(WHAT YOU NEED TO DO) Reproduce only the part of the listing that opens with the line containing "Click the 加入购物车 button" and closes with the line containing "Screen dimensions: 372x400 click(x=192, y=42)", substituting "Choose" for every "Select" and leaving everything else unchanged.

Collection entries
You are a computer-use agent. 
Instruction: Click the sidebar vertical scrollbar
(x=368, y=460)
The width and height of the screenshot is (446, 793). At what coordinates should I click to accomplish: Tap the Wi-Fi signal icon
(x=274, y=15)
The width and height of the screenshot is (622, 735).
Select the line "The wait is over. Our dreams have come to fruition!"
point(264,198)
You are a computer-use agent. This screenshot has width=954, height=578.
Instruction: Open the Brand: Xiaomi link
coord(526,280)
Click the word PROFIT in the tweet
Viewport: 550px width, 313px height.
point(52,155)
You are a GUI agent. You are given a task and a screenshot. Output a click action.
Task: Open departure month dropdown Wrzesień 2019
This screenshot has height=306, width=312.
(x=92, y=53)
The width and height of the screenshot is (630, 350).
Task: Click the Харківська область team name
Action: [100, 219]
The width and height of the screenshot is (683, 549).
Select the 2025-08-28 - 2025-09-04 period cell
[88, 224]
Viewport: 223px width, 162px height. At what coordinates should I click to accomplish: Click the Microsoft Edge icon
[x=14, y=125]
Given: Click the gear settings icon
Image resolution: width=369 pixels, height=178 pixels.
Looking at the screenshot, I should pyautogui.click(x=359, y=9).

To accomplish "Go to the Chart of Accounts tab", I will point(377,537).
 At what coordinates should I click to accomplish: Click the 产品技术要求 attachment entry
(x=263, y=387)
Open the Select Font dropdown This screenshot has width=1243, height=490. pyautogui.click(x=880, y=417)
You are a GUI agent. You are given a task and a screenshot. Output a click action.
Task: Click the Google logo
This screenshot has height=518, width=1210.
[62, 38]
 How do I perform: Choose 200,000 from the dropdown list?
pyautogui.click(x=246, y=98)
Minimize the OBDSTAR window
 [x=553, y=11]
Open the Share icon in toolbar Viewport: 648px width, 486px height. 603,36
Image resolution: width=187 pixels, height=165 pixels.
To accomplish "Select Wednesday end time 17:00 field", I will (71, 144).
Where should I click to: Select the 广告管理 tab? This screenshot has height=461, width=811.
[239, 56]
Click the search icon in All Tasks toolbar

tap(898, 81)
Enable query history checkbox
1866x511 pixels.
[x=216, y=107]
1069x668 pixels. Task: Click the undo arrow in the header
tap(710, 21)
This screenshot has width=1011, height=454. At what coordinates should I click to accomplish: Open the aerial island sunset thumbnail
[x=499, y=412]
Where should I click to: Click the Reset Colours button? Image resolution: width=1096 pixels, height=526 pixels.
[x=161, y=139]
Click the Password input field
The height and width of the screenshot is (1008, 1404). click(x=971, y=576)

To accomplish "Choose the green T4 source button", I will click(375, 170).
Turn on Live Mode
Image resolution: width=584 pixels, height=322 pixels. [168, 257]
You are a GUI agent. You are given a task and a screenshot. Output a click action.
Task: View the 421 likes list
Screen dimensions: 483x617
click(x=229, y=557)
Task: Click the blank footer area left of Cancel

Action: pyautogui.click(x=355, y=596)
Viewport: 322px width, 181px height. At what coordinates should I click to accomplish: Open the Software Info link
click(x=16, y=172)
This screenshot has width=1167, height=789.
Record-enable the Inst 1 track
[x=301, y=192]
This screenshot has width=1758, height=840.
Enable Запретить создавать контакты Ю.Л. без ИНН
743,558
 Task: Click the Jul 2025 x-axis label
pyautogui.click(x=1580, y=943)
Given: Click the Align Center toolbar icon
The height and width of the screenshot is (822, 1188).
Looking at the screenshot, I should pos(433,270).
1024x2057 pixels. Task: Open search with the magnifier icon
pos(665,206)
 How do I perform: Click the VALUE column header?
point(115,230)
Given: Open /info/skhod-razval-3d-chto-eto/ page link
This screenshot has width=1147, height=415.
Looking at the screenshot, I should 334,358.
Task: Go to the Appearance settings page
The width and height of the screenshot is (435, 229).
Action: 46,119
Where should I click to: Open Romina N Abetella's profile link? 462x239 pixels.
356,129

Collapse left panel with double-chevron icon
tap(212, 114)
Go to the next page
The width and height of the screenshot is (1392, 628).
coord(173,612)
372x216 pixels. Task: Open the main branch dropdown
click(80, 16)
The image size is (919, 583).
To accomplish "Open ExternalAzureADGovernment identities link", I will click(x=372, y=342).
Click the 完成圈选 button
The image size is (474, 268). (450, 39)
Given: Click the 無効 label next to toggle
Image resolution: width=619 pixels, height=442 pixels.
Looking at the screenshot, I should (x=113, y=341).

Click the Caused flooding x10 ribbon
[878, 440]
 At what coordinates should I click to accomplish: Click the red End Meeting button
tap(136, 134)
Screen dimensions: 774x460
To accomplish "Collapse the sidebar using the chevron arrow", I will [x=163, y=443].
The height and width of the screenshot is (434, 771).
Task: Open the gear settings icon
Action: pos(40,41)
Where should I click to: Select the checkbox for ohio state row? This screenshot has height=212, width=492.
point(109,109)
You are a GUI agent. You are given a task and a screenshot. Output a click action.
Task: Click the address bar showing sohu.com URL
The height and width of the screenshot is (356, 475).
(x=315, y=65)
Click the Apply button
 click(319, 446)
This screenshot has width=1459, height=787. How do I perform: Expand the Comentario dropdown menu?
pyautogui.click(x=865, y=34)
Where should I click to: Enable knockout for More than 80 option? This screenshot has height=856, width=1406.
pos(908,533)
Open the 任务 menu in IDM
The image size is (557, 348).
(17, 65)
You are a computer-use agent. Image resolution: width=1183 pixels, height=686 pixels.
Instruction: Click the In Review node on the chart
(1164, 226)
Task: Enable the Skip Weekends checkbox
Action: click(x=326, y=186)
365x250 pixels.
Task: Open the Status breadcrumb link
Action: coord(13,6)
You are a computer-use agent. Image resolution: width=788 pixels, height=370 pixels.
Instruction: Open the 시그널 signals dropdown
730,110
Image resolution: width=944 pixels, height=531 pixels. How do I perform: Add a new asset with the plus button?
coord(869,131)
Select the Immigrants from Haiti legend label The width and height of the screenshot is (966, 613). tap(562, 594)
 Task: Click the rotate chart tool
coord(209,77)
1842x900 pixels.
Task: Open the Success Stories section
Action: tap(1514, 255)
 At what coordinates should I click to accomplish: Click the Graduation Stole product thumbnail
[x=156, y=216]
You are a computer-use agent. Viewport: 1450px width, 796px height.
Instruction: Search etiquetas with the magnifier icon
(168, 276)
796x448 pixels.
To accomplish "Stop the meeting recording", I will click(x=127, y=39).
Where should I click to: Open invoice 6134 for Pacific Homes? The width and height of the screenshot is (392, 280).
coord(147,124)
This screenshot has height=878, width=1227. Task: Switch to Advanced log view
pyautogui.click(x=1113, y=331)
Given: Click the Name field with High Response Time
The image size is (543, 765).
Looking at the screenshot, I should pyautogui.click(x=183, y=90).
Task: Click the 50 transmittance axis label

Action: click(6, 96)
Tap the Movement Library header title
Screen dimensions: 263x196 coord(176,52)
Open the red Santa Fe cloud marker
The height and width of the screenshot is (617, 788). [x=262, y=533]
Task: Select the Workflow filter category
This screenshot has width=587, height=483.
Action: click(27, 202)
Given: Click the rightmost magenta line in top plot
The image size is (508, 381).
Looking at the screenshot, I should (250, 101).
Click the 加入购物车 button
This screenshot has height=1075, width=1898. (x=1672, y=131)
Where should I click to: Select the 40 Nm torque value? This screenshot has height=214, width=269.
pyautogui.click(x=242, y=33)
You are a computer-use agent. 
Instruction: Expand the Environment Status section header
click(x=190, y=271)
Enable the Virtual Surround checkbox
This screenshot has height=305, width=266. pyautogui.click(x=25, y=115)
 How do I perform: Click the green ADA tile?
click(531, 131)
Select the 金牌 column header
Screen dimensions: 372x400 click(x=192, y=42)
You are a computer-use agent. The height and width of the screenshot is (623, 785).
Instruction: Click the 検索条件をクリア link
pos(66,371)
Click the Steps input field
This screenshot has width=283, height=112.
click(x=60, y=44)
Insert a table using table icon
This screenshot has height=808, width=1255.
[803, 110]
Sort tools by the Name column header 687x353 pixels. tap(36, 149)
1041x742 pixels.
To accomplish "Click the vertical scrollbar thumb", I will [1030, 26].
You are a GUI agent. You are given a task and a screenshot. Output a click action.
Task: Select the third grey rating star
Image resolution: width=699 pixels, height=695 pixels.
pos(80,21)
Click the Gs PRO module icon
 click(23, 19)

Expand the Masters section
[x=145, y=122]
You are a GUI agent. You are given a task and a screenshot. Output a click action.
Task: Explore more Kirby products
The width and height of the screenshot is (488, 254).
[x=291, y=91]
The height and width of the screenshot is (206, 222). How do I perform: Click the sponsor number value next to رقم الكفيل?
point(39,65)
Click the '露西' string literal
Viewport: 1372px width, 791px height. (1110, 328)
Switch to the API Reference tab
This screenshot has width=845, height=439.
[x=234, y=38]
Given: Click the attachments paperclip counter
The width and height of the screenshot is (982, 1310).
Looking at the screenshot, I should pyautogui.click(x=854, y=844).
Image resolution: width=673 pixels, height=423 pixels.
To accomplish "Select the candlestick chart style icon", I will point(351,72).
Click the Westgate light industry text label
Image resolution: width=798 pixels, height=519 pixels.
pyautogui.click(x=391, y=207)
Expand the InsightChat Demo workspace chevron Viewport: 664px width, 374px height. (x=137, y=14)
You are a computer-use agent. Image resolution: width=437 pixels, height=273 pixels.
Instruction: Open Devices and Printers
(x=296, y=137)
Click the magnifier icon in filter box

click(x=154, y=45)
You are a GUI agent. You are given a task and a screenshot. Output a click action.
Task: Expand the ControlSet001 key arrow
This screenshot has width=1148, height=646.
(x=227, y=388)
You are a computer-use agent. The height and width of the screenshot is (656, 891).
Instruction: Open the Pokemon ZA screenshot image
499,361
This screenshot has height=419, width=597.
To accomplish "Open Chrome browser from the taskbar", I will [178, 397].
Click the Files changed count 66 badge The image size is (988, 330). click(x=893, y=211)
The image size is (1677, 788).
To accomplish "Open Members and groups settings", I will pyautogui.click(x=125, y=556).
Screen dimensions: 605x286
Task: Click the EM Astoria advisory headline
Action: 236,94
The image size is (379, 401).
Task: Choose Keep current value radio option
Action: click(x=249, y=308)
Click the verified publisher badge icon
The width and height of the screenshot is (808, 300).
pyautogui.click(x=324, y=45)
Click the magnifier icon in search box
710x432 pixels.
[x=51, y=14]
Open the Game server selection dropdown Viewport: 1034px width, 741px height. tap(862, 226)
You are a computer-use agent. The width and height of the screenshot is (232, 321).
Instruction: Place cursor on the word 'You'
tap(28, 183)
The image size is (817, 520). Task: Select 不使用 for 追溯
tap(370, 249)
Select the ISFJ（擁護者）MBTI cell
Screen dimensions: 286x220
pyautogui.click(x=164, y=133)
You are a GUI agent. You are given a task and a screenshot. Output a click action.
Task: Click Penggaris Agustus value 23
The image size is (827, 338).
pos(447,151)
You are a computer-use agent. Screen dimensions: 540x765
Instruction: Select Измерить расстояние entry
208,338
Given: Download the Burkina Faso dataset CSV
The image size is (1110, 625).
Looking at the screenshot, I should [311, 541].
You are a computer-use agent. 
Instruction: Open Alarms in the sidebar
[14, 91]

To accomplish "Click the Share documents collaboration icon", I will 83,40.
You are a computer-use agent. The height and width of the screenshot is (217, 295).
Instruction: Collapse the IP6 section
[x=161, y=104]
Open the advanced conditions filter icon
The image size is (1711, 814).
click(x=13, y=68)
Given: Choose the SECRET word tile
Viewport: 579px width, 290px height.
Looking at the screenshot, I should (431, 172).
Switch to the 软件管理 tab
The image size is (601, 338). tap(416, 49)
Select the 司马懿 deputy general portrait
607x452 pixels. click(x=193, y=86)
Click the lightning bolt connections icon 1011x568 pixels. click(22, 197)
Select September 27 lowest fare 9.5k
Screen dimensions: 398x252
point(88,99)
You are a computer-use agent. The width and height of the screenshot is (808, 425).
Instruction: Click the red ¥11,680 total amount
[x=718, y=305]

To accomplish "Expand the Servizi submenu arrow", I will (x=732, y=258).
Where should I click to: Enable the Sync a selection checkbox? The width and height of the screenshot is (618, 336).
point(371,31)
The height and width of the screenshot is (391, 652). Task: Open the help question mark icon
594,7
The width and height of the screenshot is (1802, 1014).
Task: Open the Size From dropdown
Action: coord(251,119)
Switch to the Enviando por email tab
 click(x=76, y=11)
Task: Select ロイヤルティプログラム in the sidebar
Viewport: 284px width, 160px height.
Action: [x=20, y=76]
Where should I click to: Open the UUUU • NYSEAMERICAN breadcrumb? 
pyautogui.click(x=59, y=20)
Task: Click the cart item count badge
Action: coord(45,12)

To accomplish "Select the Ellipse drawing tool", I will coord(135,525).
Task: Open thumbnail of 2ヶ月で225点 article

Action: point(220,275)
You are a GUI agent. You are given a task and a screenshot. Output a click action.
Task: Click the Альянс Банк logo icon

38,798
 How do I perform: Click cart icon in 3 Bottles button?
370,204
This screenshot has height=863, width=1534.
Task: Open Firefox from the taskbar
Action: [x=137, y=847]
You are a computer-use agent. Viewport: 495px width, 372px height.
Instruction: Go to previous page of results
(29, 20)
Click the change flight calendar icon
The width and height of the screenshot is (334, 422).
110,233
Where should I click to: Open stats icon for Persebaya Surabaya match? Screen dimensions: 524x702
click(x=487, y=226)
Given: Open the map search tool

(WORKED SOLUTION)
Click the 加入购物车 button
This screenshot has height=1075, width=1898. (x=1672, y=131)
Where should I click to: Choose the 40 Nm torque value? This screenshot has height=214, width=269.
pyautogui.click(x=242, y=33)
You are a computer-use agent. 
Instruction: Expand the Environment Status section header
click(x=190, y=271)
Enable the Virtual Surround checkbox
This screenshot has height=305, width=266. pyautogui.click(x=25, y=115)
 How do I perform: Click the green ADA tile?
click(531, 131)
Choose the 金牌 column header
Screen dimensions: 372x400 click(x=192, y=42)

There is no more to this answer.